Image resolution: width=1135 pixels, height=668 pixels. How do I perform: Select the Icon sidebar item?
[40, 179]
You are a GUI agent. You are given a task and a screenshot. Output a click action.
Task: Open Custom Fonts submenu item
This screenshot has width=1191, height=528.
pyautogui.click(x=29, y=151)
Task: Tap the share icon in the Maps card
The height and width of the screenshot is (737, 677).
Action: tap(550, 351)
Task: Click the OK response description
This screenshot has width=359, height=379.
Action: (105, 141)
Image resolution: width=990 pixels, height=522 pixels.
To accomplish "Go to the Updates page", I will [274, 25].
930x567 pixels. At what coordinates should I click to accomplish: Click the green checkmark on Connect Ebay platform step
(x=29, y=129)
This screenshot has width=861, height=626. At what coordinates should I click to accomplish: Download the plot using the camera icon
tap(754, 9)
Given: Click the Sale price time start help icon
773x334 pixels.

EXERCISE DETAILS: Write out the whole listing above again, line for line and unchanged.

COMPLETE RESPONSE:
Image resolution: width=1135 pixels, height=668 pixels. How do I perform: Select the Icon sidebar item?
[40, 179]
You are a GUI agent. You are given a task and a screenshot. Output a click action.
Task: Open Custom Fonts submenu item
This screenshot has width=1191, height=528.
pyautogui.click(x=29, y=151)
Task: Tap the share icon in the Maps card
The height and width of the screenshot is (737, 677).
Action: tap(550, 351)
Task: Click the OK response description
This screenshot has width=359, height=379.
Action: (105, 141)
Image resolution: width=990 pixels, height=522 pixels.
To accomplish "Go to the Updates page", I will [274, 25].
930x567 pixels. At what coordinates should I click to accomplish: Click the green checkmark on Connect Ebay platform step
(x=29, y=129)
This screenshot has width=861, height=626. At what coordinates should I click to accomplish: Download the plot using the camera icon
tap(754, 9)
Given: Click the Sale price time start help icon
773x334 pixels.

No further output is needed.